Citroen versteigert 65 Museumsstücke und Prototypen aus seiner Sammlung

Rund 400 Automobile umfasst die markeneigene Klassikersammlung von Citroën. Nun soll ausgemistet werden – am 10. Dezember kommen 65 Automobile aus dem „Conservatoire“ unter den Hammer.

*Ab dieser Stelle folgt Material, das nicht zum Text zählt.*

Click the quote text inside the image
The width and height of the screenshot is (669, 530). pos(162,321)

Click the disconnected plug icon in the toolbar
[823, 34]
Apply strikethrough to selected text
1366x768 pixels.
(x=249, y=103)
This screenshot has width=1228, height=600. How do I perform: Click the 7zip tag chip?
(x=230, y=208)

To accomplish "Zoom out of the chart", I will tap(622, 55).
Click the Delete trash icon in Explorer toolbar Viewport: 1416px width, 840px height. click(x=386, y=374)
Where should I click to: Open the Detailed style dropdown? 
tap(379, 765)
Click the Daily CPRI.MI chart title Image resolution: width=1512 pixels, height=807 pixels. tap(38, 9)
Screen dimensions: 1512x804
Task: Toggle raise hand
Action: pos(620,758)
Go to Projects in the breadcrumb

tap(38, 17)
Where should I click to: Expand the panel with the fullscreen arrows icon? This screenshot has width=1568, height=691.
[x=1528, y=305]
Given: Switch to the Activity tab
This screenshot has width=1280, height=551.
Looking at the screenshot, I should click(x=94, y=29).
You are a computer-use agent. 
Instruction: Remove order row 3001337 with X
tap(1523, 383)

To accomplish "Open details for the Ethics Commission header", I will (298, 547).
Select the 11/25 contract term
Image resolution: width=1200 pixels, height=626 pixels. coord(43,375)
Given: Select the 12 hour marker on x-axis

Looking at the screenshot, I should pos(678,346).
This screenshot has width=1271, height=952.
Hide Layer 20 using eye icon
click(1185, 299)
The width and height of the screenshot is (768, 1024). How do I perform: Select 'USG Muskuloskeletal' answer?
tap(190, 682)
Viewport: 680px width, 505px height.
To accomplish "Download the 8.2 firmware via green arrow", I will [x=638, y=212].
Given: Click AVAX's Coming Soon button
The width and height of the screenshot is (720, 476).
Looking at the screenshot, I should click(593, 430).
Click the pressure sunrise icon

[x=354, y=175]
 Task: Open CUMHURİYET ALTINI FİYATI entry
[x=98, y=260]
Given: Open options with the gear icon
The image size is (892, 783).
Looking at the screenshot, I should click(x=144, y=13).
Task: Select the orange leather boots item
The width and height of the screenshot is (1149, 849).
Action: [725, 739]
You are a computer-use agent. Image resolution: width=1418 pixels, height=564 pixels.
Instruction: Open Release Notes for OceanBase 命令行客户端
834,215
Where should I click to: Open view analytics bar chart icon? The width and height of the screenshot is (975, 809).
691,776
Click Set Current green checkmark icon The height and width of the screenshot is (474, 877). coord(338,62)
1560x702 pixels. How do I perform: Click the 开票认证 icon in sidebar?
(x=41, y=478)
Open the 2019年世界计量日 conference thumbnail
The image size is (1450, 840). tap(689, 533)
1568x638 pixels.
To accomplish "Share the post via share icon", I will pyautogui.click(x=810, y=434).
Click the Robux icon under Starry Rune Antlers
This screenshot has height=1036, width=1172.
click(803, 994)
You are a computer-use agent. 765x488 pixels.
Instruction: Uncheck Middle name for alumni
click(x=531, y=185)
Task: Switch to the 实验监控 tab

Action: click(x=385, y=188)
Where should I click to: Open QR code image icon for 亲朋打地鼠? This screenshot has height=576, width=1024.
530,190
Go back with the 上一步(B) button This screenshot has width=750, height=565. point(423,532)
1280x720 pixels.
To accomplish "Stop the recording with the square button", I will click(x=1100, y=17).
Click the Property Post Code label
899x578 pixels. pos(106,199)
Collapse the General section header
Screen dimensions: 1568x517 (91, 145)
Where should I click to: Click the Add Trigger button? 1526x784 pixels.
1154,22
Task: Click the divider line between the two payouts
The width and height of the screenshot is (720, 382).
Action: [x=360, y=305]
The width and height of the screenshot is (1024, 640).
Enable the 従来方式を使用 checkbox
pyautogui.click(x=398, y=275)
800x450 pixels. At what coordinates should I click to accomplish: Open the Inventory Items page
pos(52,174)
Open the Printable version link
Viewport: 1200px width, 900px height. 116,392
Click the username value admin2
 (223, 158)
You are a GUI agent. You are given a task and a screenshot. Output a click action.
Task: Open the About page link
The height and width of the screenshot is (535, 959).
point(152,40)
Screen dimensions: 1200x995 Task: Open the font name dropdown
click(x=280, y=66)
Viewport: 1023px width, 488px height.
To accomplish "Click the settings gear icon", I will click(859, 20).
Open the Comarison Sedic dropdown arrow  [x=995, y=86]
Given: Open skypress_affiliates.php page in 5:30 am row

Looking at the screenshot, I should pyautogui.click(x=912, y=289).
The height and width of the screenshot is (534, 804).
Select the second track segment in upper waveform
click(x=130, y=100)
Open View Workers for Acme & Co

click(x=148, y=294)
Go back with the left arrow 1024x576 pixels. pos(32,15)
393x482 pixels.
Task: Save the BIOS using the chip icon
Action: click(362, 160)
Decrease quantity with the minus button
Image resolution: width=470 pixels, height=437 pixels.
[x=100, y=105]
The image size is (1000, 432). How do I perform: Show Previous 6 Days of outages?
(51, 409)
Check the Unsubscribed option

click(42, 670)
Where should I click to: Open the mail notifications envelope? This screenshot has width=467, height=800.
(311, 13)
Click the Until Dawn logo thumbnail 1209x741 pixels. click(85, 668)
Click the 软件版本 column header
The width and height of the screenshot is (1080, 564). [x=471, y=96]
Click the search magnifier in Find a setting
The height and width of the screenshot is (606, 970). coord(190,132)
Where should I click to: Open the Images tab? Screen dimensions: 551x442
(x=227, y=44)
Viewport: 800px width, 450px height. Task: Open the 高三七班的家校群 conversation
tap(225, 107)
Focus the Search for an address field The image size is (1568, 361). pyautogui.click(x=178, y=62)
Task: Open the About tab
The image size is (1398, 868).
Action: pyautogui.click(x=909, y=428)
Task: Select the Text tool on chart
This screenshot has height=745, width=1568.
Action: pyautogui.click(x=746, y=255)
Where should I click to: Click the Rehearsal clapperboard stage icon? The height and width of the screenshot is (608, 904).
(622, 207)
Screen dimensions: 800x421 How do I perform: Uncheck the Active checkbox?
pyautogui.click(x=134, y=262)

Momentan befindet sich die Sammlung von Citroën auf dem alten Werksgelände in Aulnay-sous-Bois. Doch seit 2012 rollen hier keine Autos mehr vom Band – und auch das rund 400 Automobile umfassende Markenarchiv im Conservatoire soll verkleinert werden und bald eine neue Bleibe finden. Ein Teil der Autos soll 2018 beim 100. Markenjubiläum von Citroën zum Einsatz kommen, andere Exemplare dürften das Museum „L’Aventure Peugeot Citroën DS“ in der Bourgogne ergänzen. Und von 65 Autos haben sich die Konservatoren getrennt – sie werden vom Auktionshaus Leclere am 10. Dezember ab 14.00 in einer 24-stündigen Online-Auktion versteigert.

Unter den Losen finden sich Vorkriegsautos ebenso wie Youngtimer, Prototypen, Rennwagen und mitunter etwas ramponierte Ikonen wie den Traction Avant oder den Méhari. Die Preise liegen zwischen 1000 und 20000 Euro.